In a randomized placebo-controlled clinical trial in Botswana, the combination cut -- by about half -- the risk of reaching the point of needing antiretroviral therapy, according to Marianna Baum, PhD, of Florida International University in Miami, and colleagues.
The approach has previously been shown to improve mortality among people with HIV, the authors noted, but studies have focused on people with more advanced disease, with important comorbidities such as tuberculosis, or already on antiretroviral therapy.
The Botswana study is the first to study the effect of micro-nutrient supplementation on patients whose plasma CD4-positive T-cell count was greater than 350 per micro-liter and who were not on antiretroviral therapy during the study, Baum and colleagues reported.
One implication of the findings is that "you may not need always to use an HIV medication to achieve at least part of what we try to accomplish with therapy," commented David Wohl, MD, of the University of North Carolina in Chapel Hill, N.C., who was not part of the study.
"What's nice about this study," he told MedPage Today, is that a simple and inexpensive intervention could have "effects that were fairly profound" and that slowed the decline of immune function.
On the other hand, HIV therapy, when it's eventually used, would probably "trump any effect of micronutrients," he said.
In a randomized study of HIV-infected adults who had not received antiretroviral therapy-naive, 24-month supplementation with a single supplement containing multivitamins and selenium was safe, significantly reducing the risk of immune decline and morbidity.
Multivitamins alone and selenium supplementation alone were not statistically different from placebo for any endpoint.
In Botswana, Baum and colleagues enrolled 878 people with a median CD4 cell count of 420 cells per microliter and randomly assigned them to one of four study arms: placebo, micronutrients, selenium, or micronutrients plus selenium.
The study medications were taken daily.
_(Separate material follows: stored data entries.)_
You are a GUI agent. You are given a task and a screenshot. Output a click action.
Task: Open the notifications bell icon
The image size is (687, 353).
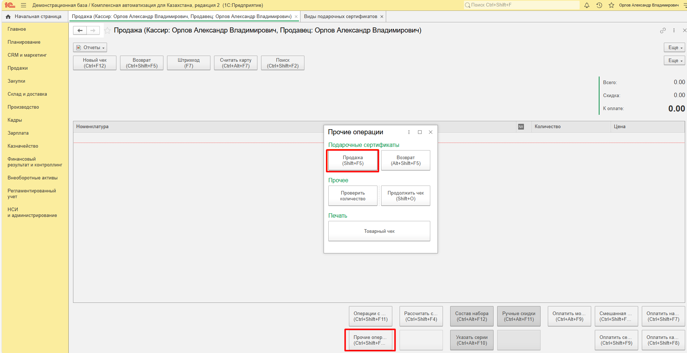[x=587, y=5]
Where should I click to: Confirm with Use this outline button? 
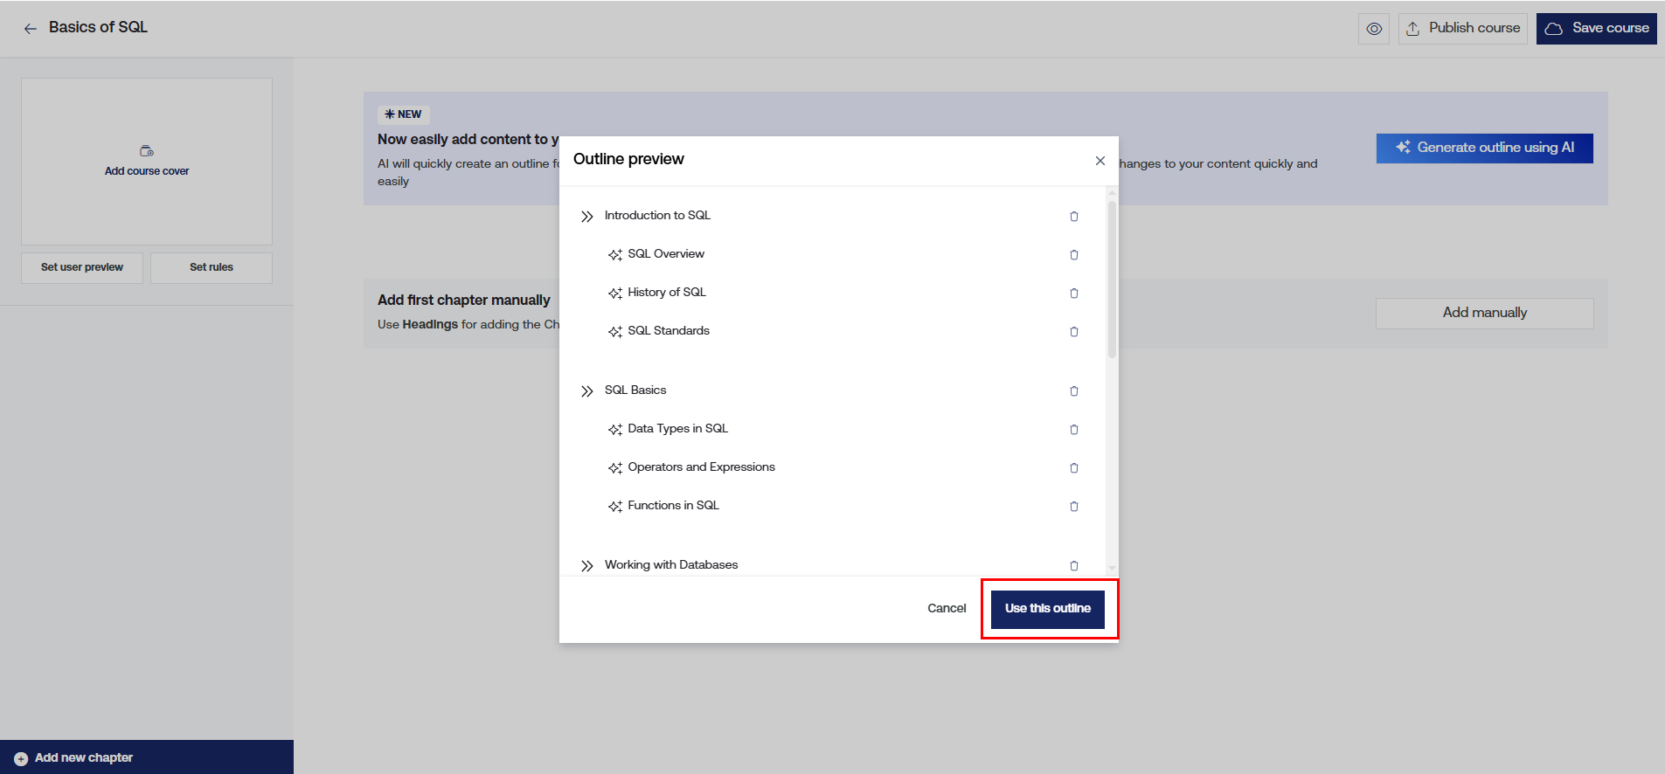tap(1047, 609)
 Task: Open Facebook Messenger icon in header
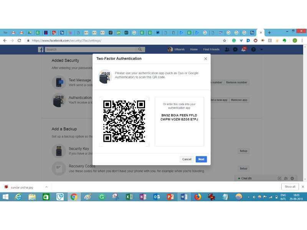click(235, 49)
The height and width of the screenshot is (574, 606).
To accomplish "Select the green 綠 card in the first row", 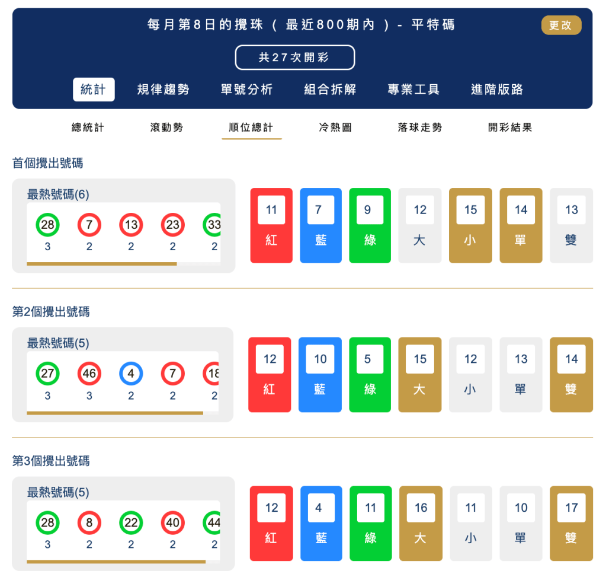I will tap(370, 225).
The micronutrient pills contained thiamine, riboflavin, niacin, B6, B12, folic acid, and vitamins C and E. Those in the selenium arms got 200 mg of the element daily.
The primary endpoint was HIV progression, defined originally as reaching a CD4 cell count of less than 200 per microliter. Because of a change in national guidelines in March 2008, the researchers redefined HIV progression as reaching a CD4 count of less than 250 cells per microliter.
In a Cox regression model, adjusted for a range of factors and taking interactions between the supplements into consideration, only micronutrients plus selenium had a significant effect, Baum and colleagues reported.
After a median follow-up of 24 months, the combination, compared with placebo, had an adjusted hazard ratio for reaching the endpoint of 0.46 (95% CI 0.25-0.85, which was significant (P=0.01).
The absolute event rate, the researchers reported, was 4.79 per 100 person-years among those getting the combination, and 9.22 per 100 person-years among those getting placebo, they reported.
Multivitamins plus selenium also reduced the risk of an important secondary endpoint -- the combination of disease progression, AIDS-defining conditions, or AIDS-related death, whichever occurred earlier. The adjusted HR was 0.56 and was significant (P=0.03).
The authors reported that there was was no effect of supplementation on HIV viral load. Also, reported adverse events were deemed as unlikely to be related to the intervention.